## WHAT THIS TASK INVOLVES
Please restate exactly what appears in the records below from the first line to the line where "[button] (240, 15)" is, that line included.

## Pixel coordinate grounding data
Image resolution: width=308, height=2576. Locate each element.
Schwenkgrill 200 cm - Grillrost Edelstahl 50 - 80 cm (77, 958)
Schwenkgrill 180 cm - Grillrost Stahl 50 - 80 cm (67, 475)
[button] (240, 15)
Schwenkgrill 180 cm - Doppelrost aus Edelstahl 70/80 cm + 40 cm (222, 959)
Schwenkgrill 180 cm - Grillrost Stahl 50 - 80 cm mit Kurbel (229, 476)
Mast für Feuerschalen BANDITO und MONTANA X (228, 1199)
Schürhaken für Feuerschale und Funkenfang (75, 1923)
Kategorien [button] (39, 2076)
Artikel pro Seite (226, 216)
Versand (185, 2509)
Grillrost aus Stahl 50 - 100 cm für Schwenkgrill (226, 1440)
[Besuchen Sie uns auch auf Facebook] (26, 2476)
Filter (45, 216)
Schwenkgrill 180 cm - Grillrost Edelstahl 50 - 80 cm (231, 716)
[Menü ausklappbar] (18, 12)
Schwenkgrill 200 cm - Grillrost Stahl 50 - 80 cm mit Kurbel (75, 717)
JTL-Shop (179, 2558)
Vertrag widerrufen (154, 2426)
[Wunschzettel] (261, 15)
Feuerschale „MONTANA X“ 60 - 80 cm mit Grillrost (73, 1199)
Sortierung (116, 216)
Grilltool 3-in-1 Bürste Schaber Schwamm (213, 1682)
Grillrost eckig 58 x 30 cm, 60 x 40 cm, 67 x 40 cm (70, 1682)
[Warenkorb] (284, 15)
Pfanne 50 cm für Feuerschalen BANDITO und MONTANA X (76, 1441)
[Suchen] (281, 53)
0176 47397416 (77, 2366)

## EXERCISE OUTPUT
Image resolution: width=308, height=2576. Locate each element.
Schwenkgrill 200 cm - Grillrost Edelstahl 50 - 80 cm (77, 958)
Schwenkgrill 180 cm - Grillrost Stahl 50 - 80 cm (67, 475)
[button] (240, 15)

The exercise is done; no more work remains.